» Problem to solve
Return, verbatim, the lines of the listing that begin with the line containing "Where should I click to: Open" and end with the line containing "pyautogui.click(x=701, y=78)", including both.

» Supplied records
====

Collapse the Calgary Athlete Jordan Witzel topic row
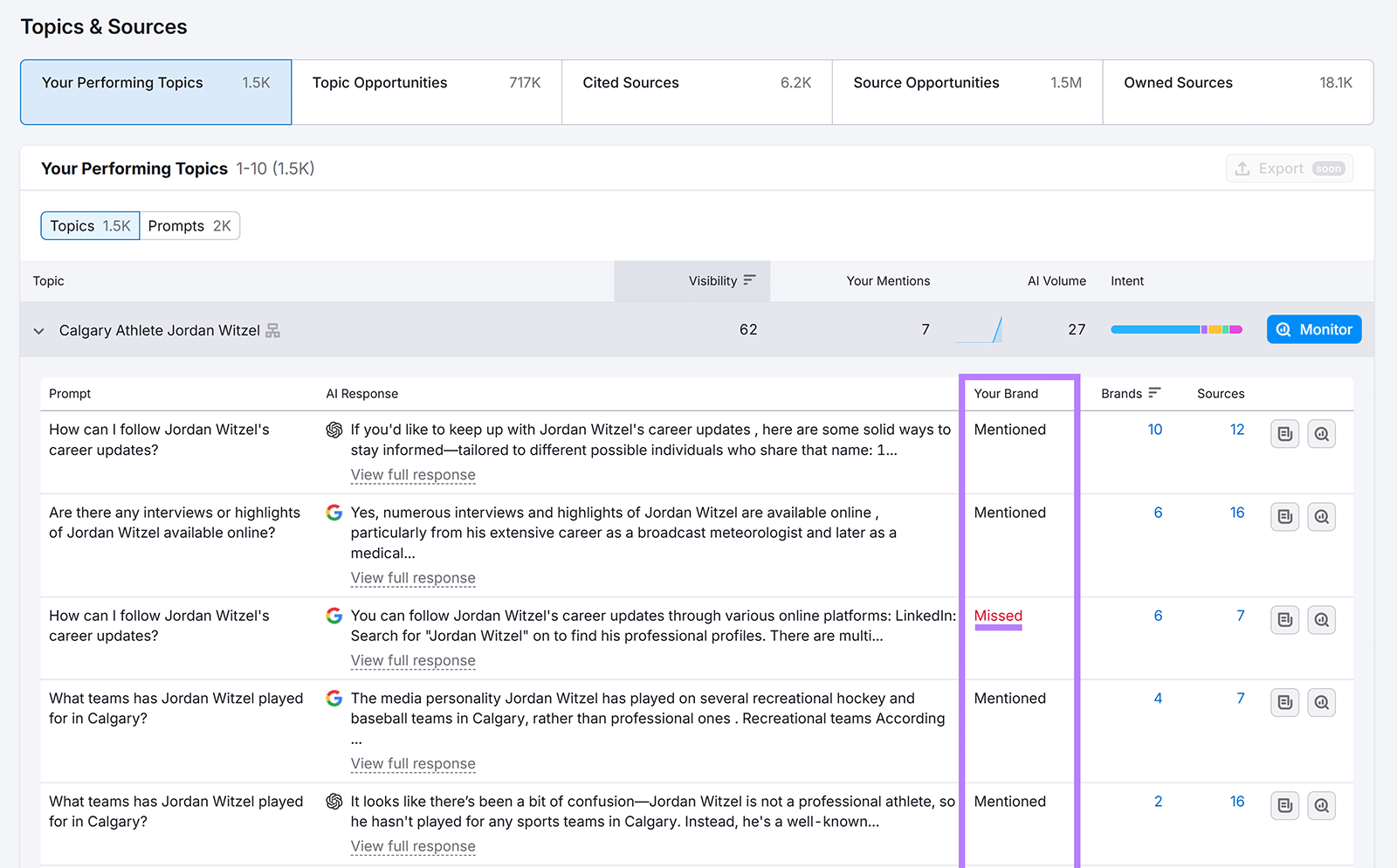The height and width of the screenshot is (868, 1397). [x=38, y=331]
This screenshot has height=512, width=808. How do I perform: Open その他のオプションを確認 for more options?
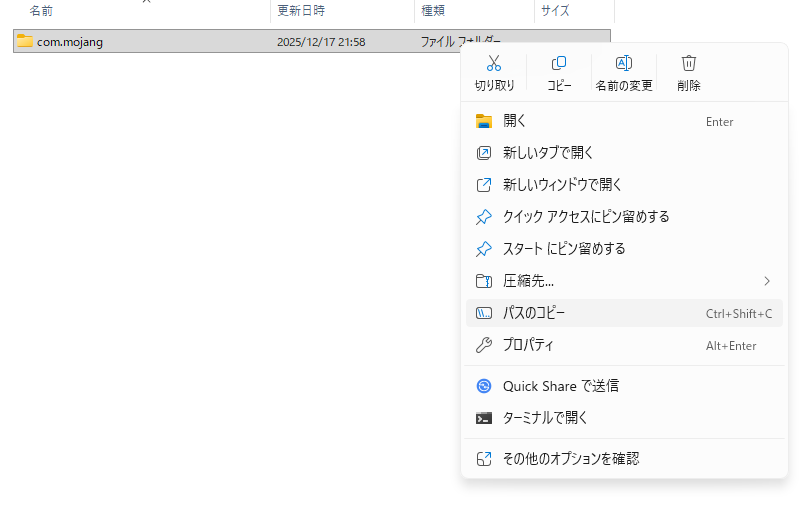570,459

====

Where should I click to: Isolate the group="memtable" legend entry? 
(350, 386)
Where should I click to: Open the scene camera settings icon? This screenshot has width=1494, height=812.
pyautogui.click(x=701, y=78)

====

» Result below
Where should I click to: Open the scene camera settings icon? This screenshot has width=1494, height=812.
pyautogui.click(x=701, y=78)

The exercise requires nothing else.